AIM OF THE TASK: Every line with "green" in it should be copied from the data.
Segment Start: MATERIAL PROVIDED
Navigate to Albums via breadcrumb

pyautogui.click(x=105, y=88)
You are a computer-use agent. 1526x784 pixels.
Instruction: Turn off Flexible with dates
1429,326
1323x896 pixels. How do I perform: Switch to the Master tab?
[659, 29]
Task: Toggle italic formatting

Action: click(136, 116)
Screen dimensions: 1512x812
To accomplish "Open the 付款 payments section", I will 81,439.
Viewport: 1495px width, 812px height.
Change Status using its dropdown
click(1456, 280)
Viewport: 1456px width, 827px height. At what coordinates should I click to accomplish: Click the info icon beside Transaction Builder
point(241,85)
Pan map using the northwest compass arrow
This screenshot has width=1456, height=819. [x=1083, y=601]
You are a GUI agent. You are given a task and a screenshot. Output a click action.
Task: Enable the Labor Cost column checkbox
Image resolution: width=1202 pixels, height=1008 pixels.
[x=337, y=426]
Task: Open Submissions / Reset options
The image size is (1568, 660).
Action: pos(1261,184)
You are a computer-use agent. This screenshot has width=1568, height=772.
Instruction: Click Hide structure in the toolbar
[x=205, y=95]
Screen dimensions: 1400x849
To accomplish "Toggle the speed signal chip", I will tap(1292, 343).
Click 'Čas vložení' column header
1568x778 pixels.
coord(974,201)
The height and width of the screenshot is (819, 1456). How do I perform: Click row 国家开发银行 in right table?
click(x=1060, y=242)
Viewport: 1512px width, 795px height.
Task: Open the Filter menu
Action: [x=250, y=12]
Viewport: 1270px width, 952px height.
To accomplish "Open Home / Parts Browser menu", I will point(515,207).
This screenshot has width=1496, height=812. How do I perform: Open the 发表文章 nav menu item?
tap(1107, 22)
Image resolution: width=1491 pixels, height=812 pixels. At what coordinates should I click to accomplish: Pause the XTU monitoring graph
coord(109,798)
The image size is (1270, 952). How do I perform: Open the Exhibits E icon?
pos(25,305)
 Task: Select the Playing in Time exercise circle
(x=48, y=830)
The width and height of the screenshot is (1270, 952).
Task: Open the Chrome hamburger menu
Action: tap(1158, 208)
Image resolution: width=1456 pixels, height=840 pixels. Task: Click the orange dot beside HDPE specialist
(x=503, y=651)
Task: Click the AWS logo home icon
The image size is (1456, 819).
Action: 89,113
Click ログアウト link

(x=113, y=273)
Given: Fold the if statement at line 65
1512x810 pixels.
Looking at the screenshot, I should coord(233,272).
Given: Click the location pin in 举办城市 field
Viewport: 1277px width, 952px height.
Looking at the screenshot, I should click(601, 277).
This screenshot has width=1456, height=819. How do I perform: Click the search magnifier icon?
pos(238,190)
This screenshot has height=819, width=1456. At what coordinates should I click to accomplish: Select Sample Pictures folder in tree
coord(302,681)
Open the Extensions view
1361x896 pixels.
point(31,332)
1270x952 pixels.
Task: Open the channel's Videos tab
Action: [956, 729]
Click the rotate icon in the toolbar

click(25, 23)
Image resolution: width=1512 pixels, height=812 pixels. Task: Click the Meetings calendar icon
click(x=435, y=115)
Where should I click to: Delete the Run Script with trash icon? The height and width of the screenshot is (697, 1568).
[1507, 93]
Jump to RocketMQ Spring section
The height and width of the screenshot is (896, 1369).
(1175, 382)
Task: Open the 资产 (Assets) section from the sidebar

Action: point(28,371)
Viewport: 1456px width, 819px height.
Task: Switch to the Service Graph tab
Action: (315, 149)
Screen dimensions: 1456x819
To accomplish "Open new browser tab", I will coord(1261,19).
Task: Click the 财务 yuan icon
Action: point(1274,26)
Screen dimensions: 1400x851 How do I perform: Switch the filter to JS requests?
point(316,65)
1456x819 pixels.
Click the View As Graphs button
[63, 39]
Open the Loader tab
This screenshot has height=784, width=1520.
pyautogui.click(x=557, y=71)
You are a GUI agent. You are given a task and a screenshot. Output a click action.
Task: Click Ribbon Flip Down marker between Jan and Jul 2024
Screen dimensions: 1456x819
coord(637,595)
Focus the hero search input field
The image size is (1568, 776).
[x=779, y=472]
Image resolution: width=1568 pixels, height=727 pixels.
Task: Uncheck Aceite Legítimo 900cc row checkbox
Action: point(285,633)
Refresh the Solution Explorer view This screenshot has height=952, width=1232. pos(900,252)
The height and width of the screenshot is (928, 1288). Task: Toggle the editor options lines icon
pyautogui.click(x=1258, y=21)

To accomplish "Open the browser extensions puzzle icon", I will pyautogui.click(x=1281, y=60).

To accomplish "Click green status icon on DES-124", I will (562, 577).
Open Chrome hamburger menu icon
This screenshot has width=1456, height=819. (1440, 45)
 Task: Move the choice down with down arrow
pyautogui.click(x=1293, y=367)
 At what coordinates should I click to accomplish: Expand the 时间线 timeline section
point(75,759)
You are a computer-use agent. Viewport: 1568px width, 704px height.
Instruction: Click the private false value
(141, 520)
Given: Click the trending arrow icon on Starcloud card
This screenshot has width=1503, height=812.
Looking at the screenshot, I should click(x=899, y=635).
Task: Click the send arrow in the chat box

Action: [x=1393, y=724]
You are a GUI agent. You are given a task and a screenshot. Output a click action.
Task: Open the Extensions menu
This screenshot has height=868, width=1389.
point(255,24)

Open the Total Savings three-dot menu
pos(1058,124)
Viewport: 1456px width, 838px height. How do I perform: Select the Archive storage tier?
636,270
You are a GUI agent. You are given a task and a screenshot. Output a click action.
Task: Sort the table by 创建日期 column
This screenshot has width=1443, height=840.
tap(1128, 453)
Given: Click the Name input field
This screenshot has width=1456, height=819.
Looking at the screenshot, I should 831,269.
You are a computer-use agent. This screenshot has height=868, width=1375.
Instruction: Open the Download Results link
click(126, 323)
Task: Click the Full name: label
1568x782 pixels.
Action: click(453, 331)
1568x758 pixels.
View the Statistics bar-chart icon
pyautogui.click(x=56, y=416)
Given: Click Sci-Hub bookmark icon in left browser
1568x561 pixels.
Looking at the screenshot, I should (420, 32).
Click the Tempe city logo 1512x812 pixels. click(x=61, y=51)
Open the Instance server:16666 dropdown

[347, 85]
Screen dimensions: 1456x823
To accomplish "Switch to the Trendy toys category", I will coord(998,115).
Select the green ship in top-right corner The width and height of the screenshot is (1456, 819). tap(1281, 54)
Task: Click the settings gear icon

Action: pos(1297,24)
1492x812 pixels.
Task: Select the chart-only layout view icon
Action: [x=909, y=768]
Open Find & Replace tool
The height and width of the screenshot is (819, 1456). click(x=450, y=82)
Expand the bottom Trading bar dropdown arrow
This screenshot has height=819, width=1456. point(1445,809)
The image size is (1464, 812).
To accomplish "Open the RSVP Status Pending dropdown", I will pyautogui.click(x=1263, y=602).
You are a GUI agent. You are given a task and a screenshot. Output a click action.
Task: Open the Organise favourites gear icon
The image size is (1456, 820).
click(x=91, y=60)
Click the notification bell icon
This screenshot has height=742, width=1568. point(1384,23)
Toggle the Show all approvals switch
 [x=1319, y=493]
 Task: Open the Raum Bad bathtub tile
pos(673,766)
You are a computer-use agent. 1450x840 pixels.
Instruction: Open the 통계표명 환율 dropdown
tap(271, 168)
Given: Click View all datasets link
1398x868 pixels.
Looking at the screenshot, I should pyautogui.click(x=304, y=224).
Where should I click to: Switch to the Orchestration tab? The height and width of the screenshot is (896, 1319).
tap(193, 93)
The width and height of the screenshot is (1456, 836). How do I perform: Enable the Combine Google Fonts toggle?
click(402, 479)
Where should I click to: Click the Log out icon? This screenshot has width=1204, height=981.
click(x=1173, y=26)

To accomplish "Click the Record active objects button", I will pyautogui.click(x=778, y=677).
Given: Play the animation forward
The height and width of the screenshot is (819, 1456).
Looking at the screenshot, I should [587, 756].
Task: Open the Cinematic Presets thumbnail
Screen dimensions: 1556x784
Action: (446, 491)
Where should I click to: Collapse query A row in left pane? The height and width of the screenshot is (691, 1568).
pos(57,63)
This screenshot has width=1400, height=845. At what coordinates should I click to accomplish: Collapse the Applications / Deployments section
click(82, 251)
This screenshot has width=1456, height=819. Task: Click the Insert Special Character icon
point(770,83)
Segment End: MATERIAL PROVIDED
TASK ANSWER:
To accomplish "Click green status icon on DES-124", I will (562, 577).
Select the green ship in top-right corner The width and height of the screenshot is (1456, 819). tap(1281, 54)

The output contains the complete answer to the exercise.